Ghana’s President Nana Akufo-Addo on Monday fired his junior finance minister over corruption allegations made in an upcoming documentary on illegal gold mining.
The president has “terminated the appointment of the Minister of State at the Ministry of Finance, Mr Charles Adu Boahen, with immediate effect,” he said in a statement.
The fallout from the expose by a well-known investigative journalist comes as the government is under pressure over a faltering economy and lawmakers even from his own party push Akufo-Addo to fire Finance Minister Kenneth Ofori-Atta.
The presidency’s statement said Akufo-Addo’s decision came after “being made aware of the allegations” against Boahen in the documentary “Galamsey Economy,” which is scheduled to be released on Monday.
Akufo-Addo also referred the case to prosecutors for further investigation.
“The sacking of Charles Adu Boahen is meaningless unless it is linked to the resignation of Ken Ofori-Atta,” governing party lawmaker Davis Opoku said in a Facebook post.
Teasers from the expose show Boahen in what the documentary claims are images of him trying to demand $200,000 from potential investors to give to the vice president to allow them to do business.
Galamsey is a local Ghanaian phrase referring to the illegal or unregulated, small-scale gold mining operations.
Boahen has not commented on the allegations made in the teasers.
But before the sacking was announced, Vice President Mahamudu Bawumia on Monday said he was not aware of any meeting in which Boahen had used his name to “peddle influence and collect money from supposed investors.”
“If what the minister is alleged to have said is accurately captured in the video, then his position as a minister of state is untenable,” he wrote on Twitter.
“I will not allow anyone to use my name to engage in corrupt activities.”
The documentary was made by Anas Aremeyaw Anas, whose previous films led to a ban on the former Ghana FA president by FIFA and sanctioning of over 50 referees across Africa.
He has also investigated the country’s judiciary leading to the dismissal of over 30 superior and lower court judges in Ghana over bribes to drop cases.
The documentary will have a public screening at the Accra International Conference Centre for two days.
“The minister was too excited at the opportunity,” said Franklin Cudjoe, president of IMANI Africa, a civil society organisation, referring to the teaser images. “Will wait for the full video though.”

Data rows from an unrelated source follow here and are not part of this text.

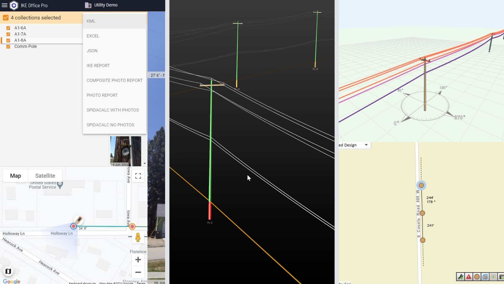Click the IKE REPORT export option

98,65
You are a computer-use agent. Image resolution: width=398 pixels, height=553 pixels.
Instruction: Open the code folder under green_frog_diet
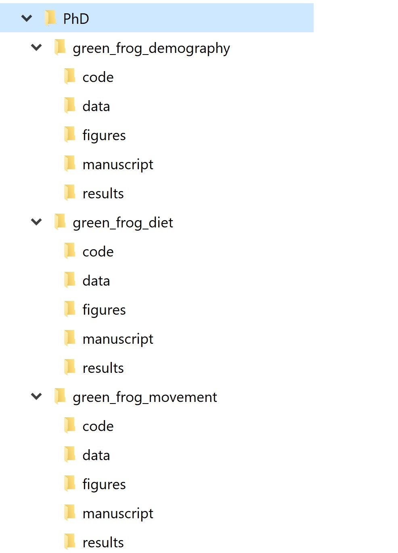click(x=97, y=250)
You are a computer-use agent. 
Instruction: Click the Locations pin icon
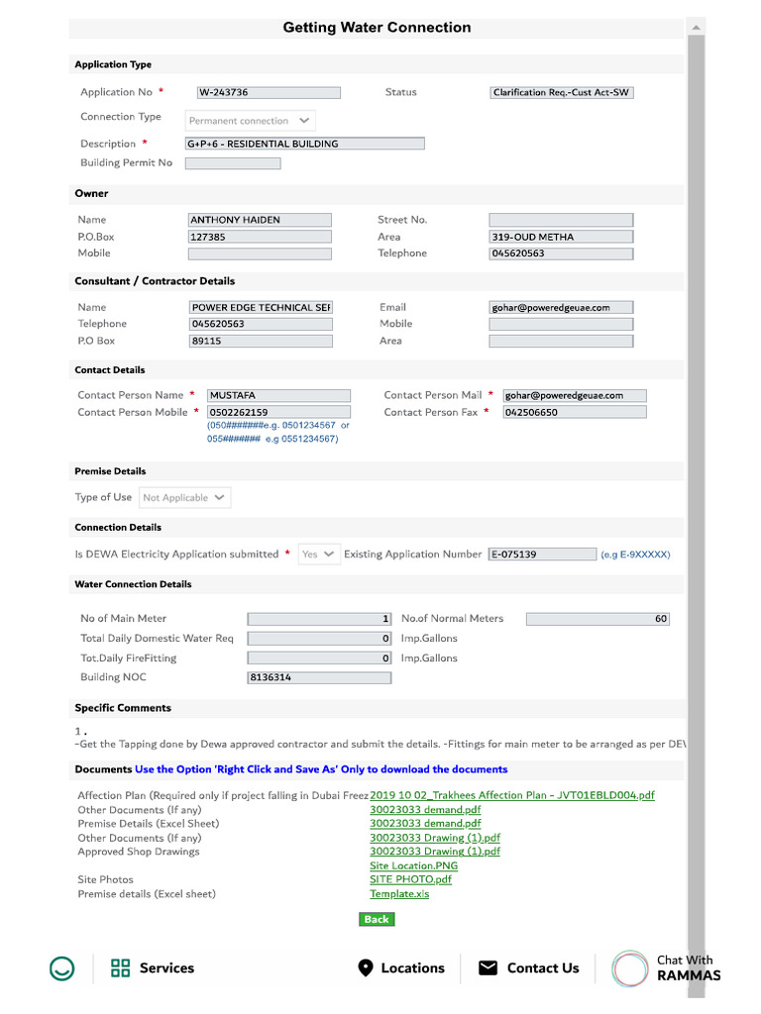point(366,968)
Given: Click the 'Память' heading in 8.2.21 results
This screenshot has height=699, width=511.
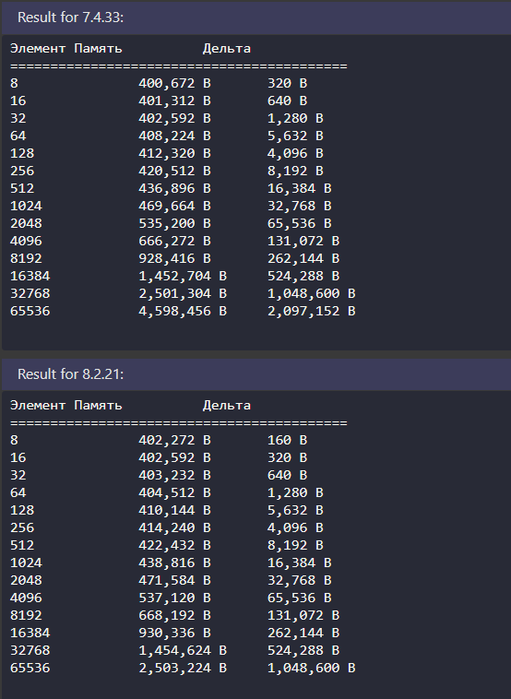Looking at the screenshot, I should coord(98,405).
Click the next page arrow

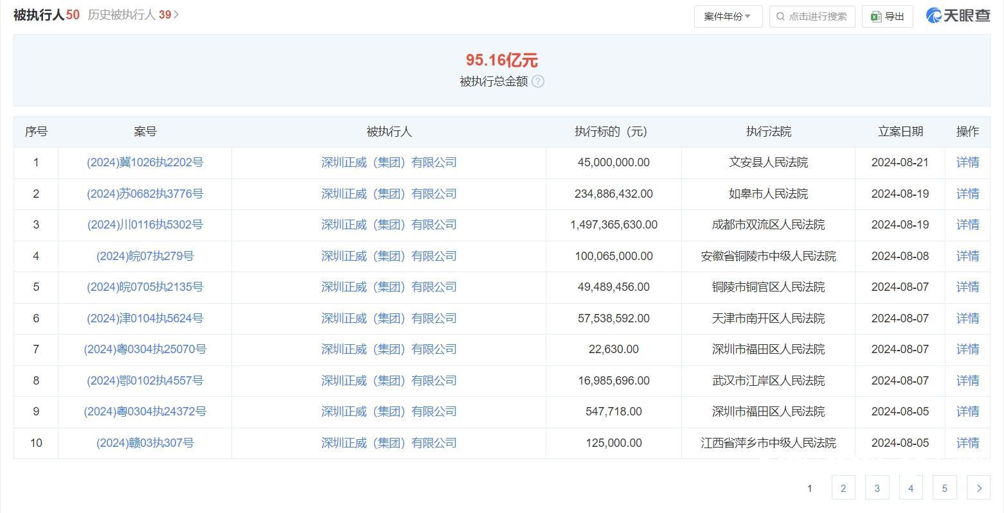978,488
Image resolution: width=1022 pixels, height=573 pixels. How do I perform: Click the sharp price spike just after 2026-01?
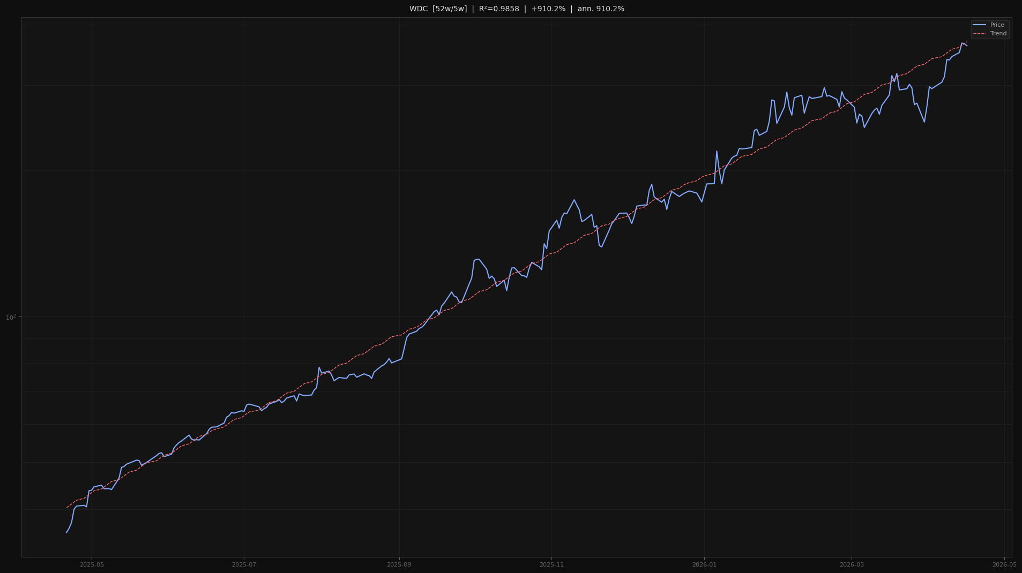[717, 151]
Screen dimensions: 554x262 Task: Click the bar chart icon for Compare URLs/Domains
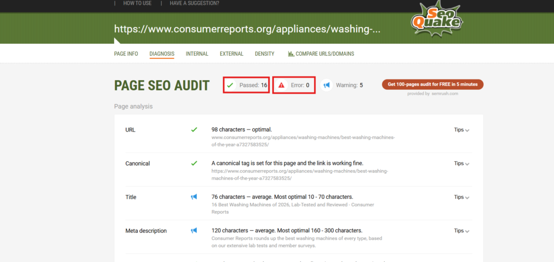[291, 54]
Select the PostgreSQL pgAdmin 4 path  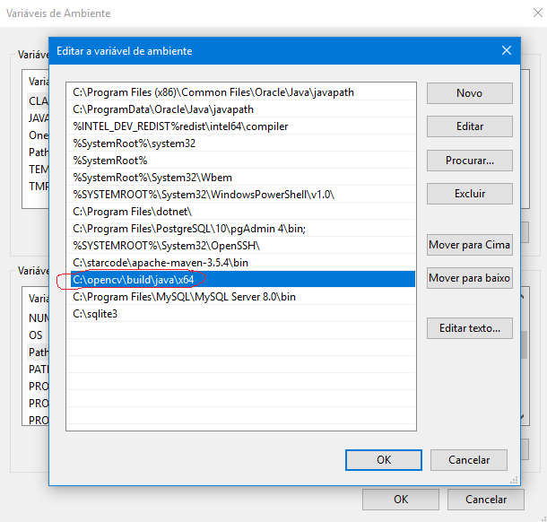(189, 229)
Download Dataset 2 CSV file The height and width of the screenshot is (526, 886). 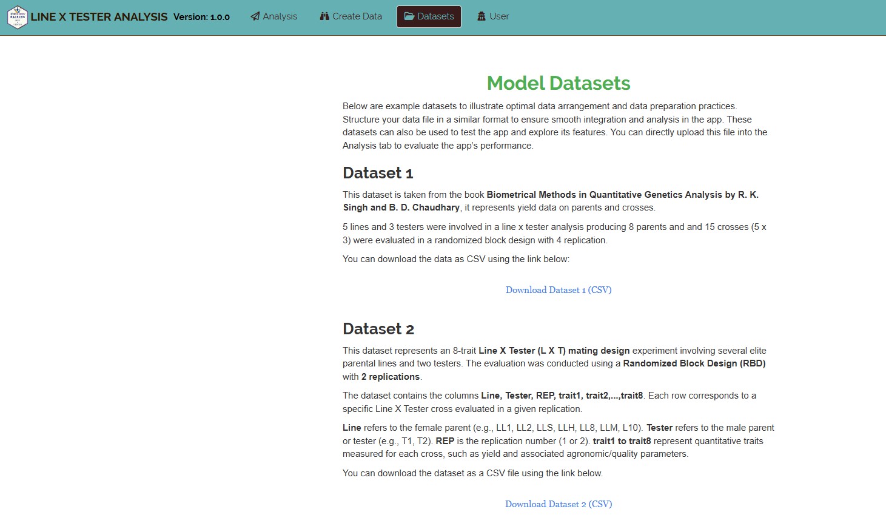559,504
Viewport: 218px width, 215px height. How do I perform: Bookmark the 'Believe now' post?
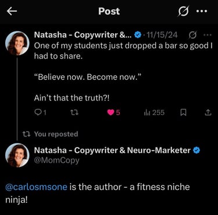click(x=183, y=112)
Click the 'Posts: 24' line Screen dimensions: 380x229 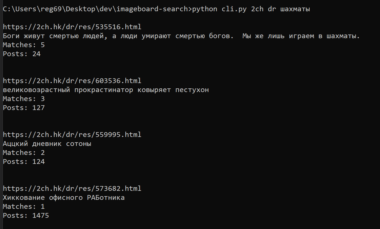(22, 54)
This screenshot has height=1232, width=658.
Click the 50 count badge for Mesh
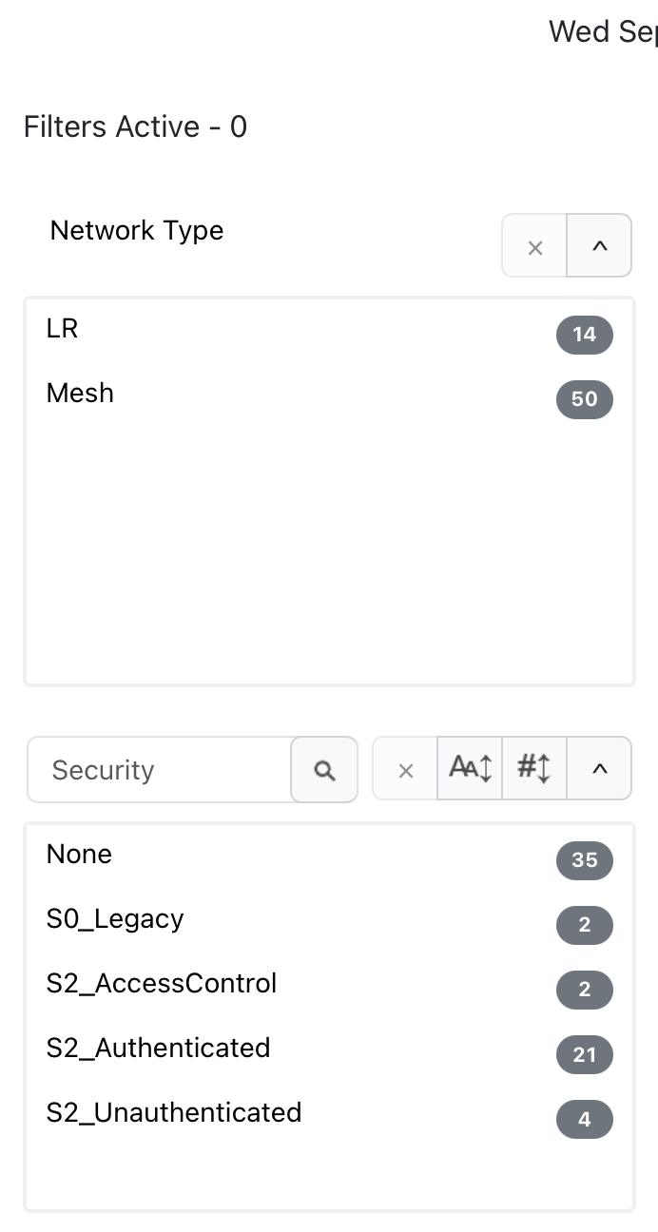coord(585,399)

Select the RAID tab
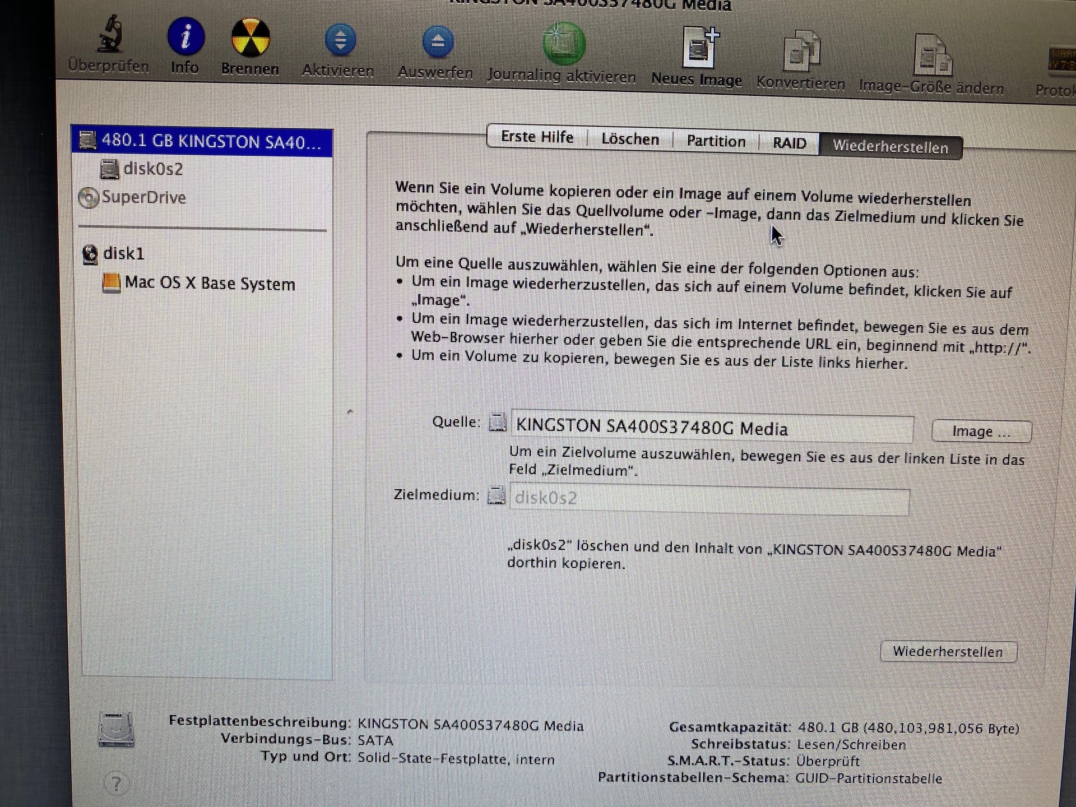789,143
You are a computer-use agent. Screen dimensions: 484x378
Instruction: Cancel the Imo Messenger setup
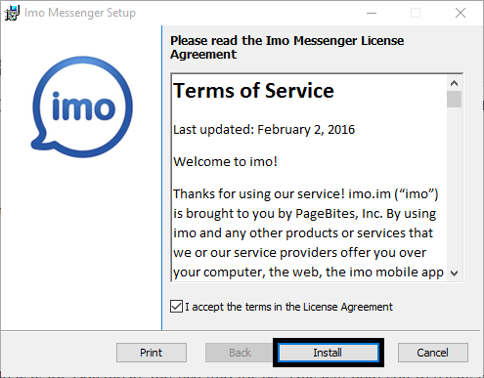tap(433, 353)
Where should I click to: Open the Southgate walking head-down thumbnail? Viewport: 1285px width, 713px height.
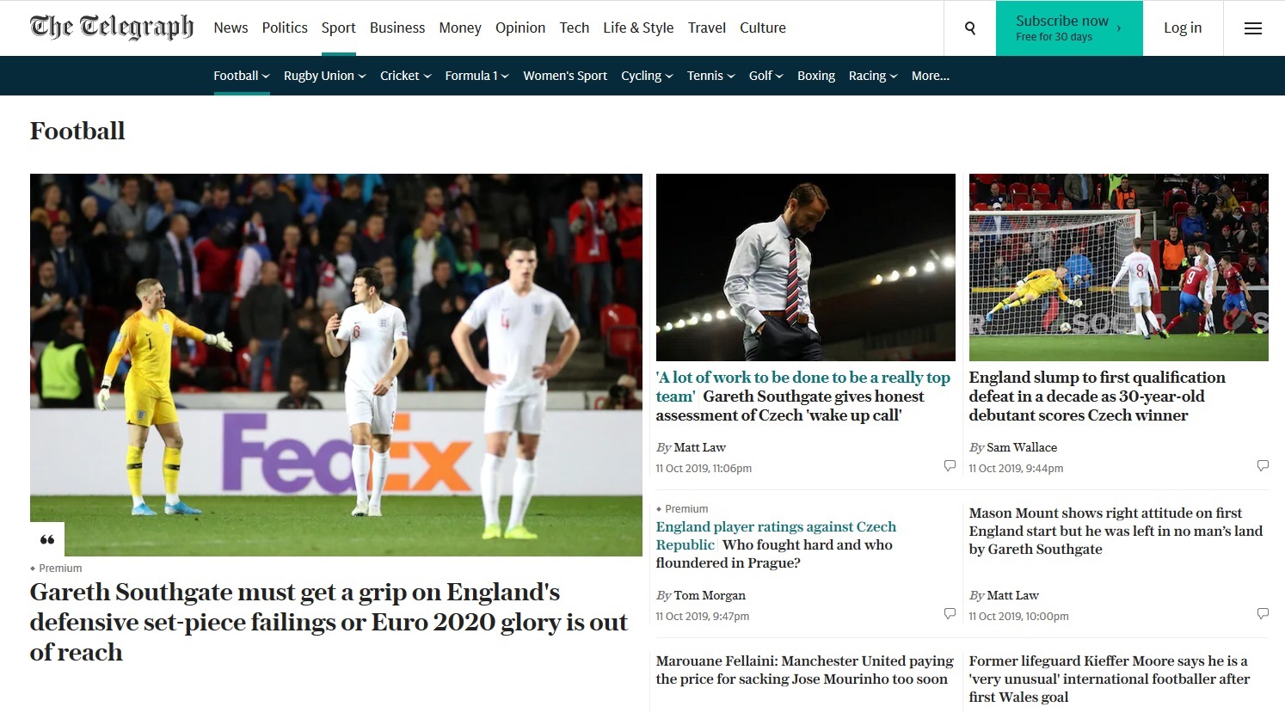805,267
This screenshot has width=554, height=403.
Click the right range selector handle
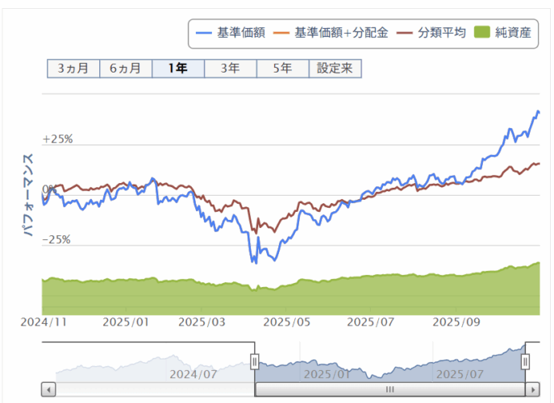[525, 362]
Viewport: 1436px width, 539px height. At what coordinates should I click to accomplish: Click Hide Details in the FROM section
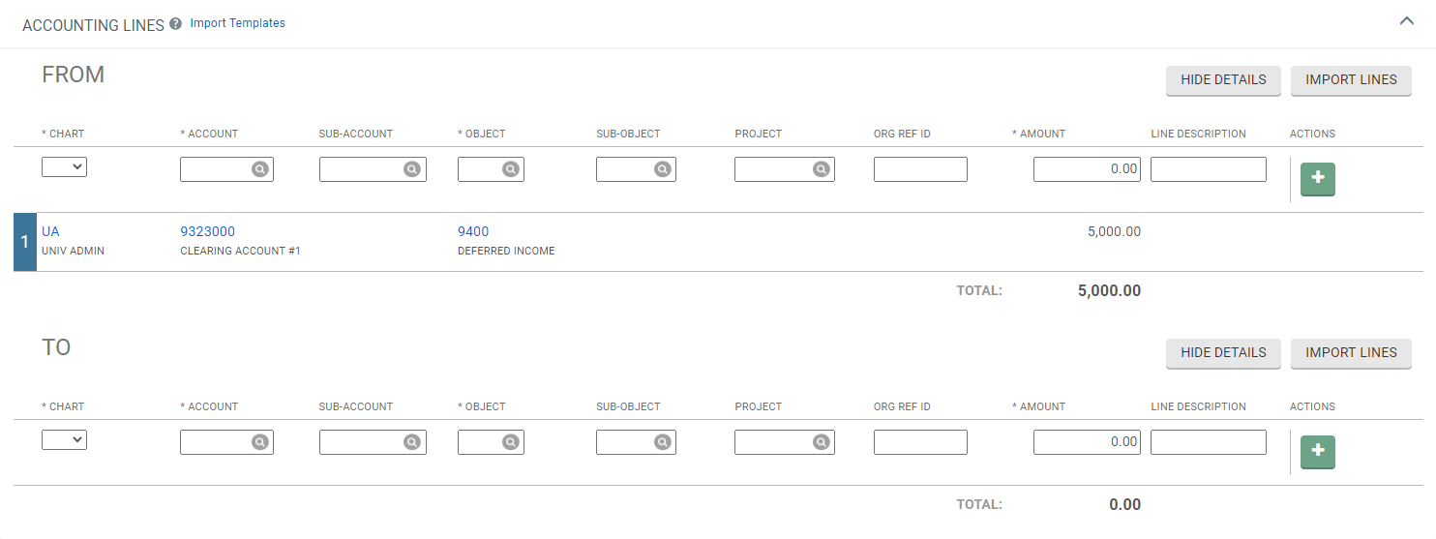point(1223,80)
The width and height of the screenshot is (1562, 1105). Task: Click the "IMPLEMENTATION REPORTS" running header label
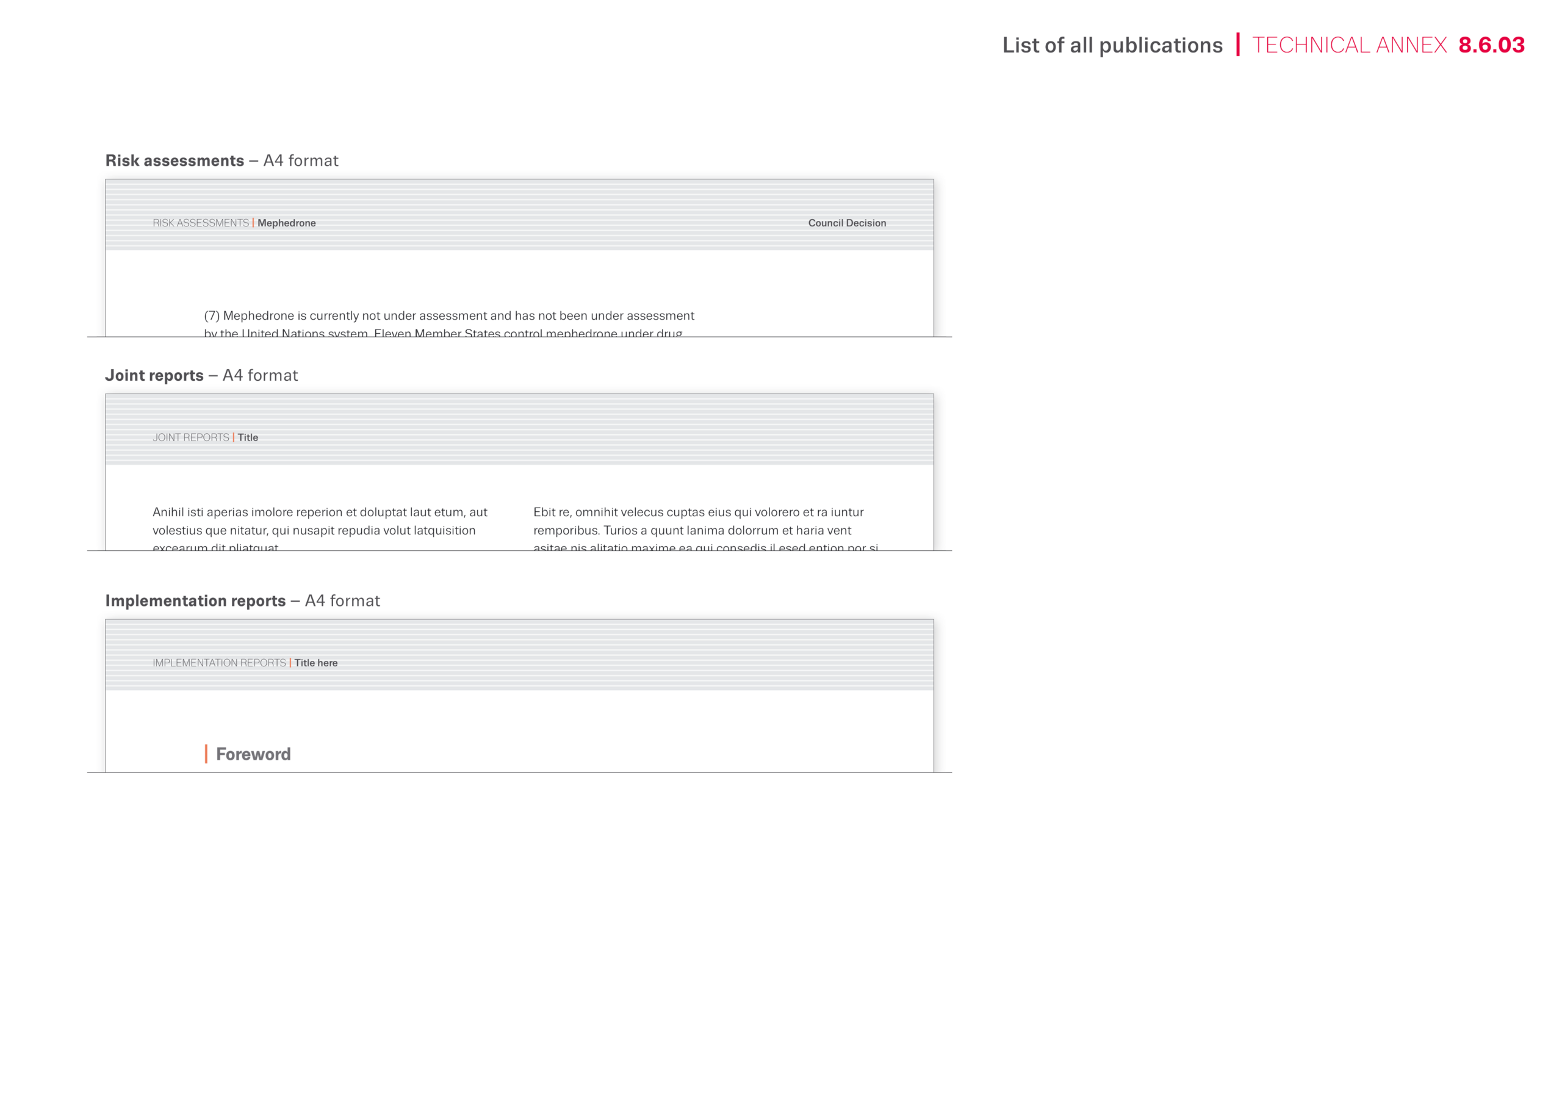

Akufo-Addo has been under increasing pressure after recently opening negotiations with the International Monetary Fund (IMF) over a potential $3-billion loan to help shore up the country’s economy.
Last month, he appealed to Ghanaians to support his efforts to manage the “crisis” as inflation has hit 40 percent and the national currency, the cedi, has dropped sharply.
Lawmakers are investigating Finance Minister Ofori-Atta over economic mismanagement and other allegations though he is leading the talks with the IMF team over the loan deal.